[Records drawn from a dataset]
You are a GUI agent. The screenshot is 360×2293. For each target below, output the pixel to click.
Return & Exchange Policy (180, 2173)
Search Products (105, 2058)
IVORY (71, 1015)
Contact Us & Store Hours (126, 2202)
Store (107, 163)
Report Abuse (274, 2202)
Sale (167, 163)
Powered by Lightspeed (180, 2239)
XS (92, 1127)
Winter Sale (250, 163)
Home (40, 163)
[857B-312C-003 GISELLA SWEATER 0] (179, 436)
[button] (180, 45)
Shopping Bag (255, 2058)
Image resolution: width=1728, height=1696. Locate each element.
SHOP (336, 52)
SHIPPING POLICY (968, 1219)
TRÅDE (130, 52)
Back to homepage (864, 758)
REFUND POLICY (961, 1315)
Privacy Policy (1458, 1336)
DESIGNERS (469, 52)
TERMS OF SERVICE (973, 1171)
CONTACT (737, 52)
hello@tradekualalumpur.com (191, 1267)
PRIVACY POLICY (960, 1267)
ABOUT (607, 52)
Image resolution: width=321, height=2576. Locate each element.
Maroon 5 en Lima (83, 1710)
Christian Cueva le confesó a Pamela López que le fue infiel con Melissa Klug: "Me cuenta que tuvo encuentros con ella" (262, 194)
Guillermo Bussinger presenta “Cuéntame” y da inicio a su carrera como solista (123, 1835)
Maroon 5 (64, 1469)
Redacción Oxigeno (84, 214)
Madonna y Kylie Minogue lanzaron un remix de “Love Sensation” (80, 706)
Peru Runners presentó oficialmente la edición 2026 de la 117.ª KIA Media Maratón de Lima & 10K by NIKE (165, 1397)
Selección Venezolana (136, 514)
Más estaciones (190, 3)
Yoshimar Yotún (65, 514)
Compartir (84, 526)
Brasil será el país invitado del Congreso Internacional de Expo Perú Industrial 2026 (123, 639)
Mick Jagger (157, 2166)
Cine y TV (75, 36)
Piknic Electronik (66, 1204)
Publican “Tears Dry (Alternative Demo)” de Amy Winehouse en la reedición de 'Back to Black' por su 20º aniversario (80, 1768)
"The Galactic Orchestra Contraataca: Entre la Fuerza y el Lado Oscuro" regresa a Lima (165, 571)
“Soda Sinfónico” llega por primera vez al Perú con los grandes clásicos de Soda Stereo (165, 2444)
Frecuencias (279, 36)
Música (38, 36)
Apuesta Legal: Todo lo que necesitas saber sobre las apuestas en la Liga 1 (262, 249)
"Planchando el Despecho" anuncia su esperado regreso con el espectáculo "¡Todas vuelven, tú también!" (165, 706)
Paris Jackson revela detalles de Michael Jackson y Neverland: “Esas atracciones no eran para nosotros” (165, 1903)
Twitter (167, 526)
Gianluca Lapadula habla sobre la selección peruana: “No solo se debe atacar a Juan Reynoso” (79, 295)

> **Activity**
Check each line of the entries above for the word "Perú". List the ones that have it.

> **Task answer**
Brasil será el país invitado del Congreso Internacional de Expo Perú Industrial 2026 (123, 639)
“Soda Sinfónico” llega por primera vez al Perú con los grandes clásicos de Soda Stereo (165, 2444)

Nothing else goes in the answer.